What the task asks
Rewrite all of the items below as a numbered list, omitting blank lines.

"""

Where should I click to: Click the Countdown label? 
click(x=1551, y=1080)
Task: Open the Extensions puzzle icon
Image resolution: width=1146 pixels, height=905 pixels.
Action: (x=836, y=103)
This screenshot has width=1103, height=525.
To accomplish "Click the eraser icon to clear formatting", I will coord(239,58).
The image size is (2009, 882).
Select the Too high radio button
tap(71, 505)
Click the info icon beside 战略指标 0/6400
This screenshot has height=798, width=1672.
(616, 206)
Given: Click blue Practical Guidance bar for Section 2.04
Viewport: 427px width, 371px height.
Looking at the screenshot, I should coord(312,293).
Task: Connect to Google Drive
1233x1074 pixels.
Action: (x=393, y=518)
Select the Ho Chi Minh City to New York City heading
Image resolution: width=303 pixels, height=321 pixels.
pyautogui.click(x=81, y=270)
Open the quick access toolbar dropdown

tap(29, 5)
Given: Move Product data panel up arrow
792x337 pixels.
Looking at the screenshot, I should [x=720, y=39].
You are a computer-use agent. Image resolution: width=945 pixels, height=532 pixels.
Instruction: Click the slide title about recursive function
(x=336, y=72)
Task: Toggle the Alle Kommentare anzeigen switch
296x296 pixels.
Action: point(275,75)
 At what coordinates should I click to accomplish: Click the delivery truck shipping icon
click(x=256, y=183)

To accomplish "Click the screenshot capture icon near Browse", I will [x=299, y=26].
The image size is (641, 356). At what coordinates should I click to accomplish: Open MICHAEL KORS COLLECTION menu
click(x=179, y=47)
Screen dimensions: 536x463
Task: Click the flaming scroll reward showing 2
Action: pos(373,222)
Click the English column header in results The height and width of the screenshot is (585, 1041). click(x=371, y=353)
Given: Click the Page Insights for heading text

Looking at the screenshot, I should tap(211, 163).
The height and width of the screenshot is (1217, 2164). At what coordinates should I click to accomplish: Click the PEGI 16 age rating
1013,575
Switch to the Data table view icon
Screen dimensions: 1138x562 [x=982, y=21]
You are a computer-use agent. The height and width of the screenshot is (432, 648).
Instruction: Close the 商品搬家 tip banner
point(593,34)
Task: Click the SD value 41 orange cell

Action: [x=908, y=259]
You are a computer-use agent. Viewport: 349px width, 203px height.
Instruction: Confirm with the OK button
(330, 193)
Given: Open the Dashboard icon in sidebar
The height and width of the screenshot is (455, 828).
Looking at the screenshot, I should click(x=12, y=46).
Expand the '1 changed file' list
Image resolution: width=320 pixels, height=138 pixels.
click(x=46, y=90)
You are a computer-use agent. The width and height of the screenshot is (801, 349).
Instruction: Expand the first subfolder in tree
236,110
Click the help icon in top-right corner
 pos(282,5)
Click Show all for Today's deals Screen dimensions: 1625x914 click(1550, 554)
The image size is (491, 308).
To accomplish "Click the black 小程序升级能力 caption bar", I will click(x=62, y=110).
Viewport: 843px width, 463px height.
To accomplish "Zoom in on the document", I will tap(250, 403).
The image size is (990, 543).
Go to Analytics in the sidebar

"""

Answer to this task
1. Where should I click to: Click the Countdown label? 
2. click(x=1551, y=1080)
3. Task: Open the Extensions puzzle icon
4. Image resolution: width=1146 pixels, height=905 pixels.
5. Action: (x=836, y=103)
6. This screenshot has width=1103, height=525.
7. To accomplish "Click the eraser icon to clear formatting", I will coord(239,58).
8. The image size is (2009, 882).
9. Select the Too high radio button
10. tap(71, 505)
11. Click the info icon beside 战略指标 0/6400
12. This screenshot has height=798, width=1672.
13. (616, 206)
14. Given: Click blue Practical Guidance bar for Section 2.04
15. Viewport: 427px width, 371px height.
16. Looking at the screenshot, I should coord(312,293).
17. Task: Connect to Google Drive
18. 1233x1074 pixels.
19. Action: (x=393, y=518)
20. Select the Ho Chi Minh City to New York City heading
21. Image resolution: width=303 pixels, height=321 pixels.
22. pyautogui.click(x=81, y=270)
23. Open the quick access toolbar dropdown
24. tap(29, 5)
25. Given: Move Product data panel up arrow
26. 792x337 pixels.
27. Looking at the screenshot, I should [x=720, y=39].
28. You are a computer-use agent. Image resolution: width=945 pixels, height=532 pixels.
29. Instruction: Click the slide title about recursive function
30. (x=336, y=72)
31. Task: Toggle the Alle Kommentare anzeigen switch
32. 296x296 pixels.
33. Action: point(275,75)
34.  At what coordinates should I click to accomplish: Click the delivery truck shipping icon
35. click(x=256, y=183)
36. To accomplish "Click the screenshot capture icon near Browse", I will [x=299, y=26].
37. The image size is (641, 356). At what coordinates should I click to accomplish: Open MICHAEL KORS COLLECTION menu
38. click(x=179, y=47)
39. Screen dimensions: 536x463
40. Task: Click the flaming scroll reward showing 2
41. Action: pos(373,222)
42. Click the English column header in results The height and width of the screenshot is (585, 1041). click(x=371, y=353)
43. Given: Click the Page Insights for heading text
44. Looking at the screenshot, I should tap(211, 163).
45. The height and width of the screenshot is (1217, 2164). At what coordinates should I click to accomplish: Click the PEGI 16 age rating
46. 1013,575
47. Switch to the Data table view icon
48. Screen dimensions: 1138x562 [x=982, y=21]
49. You are a computer-use agent. The height and width of the screenshot is (432, 648).
50. Instruction: Close the 商品搬家 tip banner
51. point(593,34)
52. Task: Click the SD value 41 orange cell
53. Action: [x=908, y=259]
54. You are a computer-use agent. Viewport: 349px width, 203px height.
55. Instruction: Confirm with the OK button
56. (330, 193)
57. Given: Open the Dashboard icon in sidebar
58. The height and width of the screenshot is (455, 828).
59. Looking at the screenshot, I should click(x=12, y=46).
60. Expand the '1 changed file' list
61. Image resolution: width=320 pixels, height=138 pixels.
62. click(x=46, y=90)
63. You are a computer-use agent. The width and height of the screenshot is (801, 349).
64. Instruction: Expand the first subfolder in tree
65. 236,110
66. Click the help icon in top-right corner
67.  pos(282,5)
68. Click Show all for Today's deals Screen dimensions: 1625x914 click(1550, 554)
69. The image size is (491, 308).
70. To accomplish "Click the black 小程序升级能力 caption bar", I will click(x=62, y=110).
71. Viewport: 843px width, 463px height.
72. To accomplish "Zoom in on the document", I will tap(250, 403).
73. The image size is (990, 543).
74. Go to Analytics in the sidebar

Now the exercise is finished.